# Prompt
Pull out each line of the material below that contains the word "right", and copy those lines in full.

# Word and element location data
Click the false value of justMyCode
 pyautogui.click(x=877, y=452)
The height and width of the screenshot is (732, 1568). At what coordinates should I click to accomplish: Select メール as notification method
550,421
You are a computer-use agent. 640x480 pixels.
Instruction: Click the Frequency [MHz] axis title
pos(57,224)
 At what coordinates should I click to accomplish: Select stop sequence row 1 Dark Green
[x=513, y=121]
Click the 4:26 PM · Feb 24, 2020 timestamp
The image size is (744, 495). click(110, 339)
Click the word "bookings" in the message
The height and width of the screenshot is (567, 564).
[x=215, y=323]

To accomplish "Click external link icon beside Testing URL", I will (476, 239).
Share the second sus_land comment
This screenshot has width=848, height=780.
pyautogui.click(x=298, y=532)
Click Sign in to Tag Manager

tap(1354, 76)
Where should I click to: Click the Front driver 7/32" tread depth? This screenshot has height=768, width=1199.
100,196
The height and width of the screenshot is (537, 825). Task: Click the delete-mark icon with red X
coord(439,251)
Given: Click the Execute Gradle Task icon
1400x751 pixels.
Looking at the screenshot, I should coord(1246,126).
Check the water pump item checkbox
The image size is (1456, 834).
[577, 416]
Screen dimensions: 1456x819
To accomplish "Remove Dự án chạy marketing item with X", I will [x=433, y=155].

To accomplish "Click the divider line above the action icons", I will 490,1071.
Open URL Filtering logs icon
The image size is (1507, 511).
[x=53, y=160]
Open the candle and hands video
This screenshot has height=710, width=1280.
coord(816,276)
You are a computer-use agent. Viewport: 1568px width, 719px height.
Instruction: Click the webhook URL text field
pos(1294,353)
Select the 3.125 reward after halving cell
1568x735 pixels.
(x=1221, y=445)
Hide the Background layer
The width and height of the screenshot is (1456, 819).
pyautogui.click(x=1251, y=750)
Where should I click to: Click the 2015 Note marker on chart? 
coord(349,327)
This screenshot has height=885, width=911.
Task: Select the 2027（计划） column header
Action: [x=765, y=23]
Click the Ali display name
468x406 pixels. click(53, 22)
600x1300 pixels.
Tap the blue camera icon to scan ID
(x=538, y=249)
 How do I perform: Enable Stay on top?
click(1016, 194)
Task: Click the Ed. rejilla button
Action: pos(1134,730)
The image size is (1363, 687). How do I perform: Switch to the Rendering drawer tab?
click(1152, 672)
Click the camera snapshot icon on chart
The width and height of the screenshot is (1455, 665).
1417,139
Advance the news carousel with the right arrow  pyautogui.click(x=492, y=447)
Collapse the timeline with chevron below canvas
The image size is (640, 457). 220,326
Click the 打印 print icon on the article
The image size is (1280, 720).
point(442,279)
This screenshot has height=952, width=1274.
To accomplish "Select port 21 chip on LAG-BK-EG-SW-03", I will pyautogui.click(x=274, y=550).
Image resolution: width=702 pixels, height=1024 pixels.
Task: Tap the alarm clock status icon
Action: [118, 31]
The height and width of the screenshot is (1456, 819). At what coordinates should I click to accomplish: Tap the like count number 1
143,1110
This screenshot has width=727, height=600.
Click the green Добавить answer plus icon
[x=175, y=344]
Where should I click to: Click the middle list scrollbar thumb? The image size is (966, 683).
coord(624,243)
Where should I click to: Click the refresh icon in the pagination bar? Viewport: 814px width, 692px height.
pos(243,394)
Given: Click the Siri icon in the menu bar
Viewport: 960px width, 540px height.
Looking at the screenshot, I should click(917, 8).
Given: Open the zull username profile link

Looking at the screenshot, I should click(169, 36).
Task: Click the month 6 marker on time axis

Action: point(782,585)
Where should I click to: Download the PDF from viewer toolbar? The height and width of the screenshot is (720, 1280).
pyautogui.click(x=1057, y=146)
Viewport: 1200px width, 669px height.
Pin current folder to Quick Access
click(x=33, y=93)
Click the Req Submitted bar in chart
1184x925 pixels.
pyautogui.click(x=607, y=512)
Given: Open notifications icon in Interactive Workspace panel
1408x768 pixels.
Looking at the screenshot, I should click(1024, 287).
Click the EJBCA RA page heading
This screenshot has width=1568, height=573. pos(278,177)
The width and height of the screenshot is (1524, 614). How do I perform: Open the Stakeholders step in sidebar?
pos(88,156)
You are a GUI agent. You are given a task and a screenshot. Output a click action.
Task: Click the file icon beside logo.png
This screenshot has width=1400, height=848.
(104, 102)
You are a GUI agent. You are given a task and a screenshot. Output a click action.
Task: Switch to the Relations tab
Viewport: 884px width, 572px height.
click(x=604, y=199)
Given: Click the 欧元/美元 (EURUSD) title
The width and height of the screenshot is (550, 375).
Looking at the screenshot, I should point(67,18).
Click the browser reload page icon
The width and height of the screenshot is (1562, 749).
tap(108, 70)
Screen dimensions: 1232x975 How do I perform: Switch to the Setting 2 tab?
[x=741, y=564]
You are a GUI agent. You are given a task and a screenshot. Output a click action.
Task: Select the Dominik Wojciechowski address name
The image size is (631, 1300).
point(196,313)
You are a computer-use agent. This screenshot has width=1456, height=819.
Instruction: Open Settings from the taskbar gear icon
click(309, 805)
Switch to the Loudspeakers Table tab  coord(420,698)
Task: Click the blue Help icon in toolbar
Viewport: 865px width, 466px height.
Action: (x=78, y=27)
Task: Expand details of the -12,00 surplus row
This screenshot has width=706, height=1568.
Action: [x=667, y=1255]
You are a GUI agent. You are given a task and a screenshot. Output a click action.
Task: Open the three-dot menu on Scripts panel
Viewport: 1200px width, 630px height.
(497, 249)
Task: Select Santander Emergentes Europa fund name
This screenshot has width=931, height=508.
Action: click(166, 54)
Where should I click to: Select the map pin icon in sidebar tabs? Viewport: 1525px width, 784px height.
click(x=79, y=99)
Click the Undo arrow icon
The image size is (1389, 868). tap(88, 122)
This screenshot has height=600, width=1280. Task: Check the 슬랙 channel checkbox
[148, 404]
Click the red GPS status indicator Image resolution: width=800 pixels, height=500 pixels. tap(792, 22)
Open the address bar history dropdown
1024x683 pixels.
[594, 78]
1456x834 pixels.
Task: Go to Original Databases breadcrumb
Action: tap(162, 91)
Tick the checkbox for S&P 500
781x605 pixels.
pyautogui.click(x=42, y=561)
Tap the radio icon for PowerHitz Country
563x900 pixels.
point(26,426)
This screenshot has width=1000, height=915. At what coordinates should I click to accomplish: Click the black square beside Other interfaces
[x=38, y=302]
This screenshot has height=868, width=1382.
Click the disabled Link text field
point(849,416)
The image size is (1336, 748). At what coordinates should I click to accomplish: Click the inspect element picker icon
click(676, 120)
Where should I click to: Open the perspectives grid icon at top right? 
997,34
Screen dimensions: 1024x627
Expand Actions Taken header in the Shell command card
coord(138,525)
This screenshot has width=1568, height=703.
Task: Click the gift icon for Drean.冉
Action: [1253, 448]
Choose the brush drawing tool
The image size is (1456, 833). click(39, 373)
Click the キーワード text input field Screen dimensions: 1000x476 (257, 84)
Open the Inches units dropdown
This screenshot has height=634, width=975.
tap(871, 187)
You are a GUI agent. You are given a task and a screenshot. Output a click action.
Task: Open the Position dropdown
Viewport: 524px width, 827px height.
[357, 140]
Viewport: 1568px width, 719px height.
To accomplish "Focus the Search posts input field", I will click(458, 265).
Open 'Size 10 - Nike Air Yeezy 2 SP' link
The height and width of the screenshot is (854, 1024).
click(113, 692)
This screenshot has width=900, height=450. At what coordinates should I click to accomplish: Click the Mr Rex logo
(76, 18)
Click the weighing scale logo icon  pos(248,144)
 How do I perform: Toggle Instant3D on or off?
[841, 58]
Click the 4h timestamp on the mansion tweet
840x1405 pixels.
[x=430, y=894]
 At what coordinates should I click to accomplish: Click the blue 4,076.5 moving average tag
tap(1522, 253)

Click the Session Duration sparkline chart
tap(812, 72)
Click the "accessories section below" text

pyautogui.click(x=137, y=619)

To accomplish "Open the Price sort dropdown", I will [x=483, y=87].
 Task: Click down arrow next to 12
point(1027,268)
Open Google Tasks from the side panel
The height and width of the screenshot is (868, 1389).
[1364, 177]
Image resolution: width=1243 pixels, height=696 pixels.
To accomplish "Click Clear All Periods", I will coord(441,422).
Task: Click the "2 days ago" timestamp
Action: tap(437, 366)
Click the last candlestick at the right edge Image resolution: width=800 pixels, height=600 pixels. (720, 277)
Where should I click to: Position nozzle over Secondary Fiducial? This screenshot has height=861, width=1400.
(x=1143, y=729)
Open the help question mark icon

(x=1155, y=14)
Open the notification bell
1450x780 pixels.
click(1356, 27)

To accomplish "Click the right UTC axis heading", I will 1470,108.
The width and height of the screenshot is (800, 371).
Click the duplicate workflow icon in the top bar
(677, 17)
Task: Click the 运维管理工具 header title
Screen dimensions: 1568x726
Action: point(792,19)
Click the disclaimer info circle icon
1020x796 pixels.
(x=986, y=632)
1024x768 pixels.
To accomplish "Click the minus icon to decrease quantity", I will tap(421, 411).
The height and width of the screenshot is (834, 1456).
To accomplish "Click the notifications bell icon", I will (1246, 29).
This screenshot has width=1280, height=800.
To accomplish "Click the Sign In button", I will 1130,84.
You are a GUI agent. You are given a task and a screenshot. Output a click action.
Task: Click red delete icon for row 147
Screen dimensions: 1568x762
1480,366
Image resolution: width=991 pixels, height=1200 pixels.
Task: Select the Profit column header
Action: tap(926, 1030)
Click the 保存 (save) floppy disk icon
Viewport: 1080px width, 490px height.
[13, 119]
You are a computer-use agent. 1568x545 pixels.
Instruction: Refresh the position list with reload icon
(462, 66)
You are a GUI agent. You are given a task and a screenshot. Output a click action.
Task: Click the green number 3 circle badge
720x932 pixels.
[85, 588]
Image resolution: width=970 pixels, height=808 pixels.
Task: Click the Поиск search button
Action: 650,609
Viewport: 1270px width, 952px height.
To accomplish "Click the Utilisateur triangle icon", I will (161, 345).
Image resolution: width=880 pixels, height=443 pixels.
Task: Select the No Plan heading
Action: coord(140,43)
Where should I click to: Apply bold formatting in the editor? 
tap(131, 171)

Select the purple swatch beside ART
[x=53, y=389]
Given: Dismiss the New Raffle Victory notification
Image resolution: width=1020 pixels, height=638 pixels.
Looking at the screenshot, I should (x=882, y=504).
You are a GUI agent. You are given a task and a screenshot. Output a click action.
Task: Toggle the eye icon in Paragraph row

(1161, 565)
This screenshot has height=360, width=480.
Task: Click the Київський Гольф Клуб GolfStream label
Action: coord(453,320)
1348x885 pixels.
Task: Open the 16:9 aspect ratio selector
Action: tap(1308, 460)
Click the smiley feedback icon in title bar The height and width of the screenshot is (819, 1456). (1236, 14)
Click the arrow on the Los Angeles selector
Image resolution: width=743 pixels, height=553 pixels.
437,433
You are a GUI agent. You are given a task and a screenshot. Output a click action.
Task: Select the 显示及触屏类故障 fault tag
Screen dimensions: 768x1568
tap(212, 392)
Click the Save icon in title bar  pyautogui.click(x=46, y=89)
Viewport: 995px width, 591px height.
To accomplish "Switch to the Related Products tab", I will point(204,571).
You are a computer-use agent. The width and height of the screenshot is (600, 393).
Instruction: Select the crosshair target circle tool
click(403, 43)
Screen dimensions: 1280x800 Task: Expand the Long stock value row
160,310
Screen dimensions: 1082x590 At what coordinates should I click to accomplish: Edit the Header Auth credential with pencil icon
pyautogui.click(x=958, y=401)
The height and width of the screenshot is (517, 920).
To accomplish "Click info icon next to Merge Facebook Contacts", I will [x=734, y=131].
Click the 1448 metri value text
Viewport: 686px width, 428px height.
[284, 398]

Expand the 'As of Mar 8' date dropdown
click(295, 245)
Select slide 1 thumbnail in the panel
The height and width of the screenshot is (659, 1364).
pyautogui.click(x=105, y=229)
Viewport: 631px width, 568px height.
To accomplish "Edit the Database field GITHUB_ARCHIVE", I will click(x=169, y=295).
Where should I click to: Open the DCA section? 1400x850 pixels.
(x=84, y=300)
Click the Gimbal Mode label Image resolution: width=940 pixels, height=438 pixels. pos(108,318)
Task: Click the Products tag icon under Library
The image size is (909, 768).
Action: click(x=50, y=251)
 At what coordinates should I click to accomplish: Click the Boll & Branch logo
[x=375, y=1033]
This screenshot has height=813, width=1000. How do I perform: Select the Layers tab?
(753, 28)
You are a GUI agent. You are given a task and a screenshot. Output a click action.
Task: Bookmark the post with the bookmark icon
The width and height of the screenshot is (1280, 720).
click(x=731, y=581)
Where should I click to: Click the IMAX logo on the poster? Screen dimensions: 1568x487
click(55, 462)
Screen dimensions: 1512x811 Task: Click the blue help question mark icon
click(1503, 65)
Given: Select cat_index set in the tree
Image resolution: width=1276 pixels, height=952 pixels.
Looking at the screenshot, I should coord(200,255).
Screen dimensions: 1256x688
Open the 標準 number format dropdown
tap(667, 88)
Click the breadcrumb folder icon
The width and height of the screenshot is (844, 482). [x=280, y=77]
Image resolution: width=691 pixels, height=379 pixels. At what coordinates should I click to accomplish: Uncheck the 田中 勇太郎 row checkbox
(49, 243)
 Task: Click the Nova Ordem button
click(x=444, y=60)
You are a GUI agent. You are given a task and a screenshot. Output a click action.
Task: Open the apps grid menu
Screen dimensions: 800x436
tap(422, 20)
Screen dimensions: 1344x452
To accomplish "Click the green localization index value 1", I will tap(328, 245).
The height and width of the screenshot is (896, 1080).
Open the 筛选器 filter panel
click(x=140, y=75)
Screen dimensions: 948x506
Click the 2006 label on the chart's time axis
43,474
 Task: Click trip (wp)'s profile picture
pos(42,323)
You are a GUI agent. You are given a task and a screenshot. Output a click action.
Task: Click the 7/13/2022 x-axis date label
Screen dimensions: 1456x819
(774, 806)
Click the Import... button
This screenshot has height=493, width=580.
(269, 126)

# Output
Advance the news carousel with the right arrow  pyautogui.click(x=492, y=447)
Where should I click to: Open the perspectives grid icon at top right? 
Click the last candlestick at the right edge Image resolution: width=800 pixels, height=600 pixels. (720, 277)
To accomplish "Click the right UTC axis heading", I will 1470,108.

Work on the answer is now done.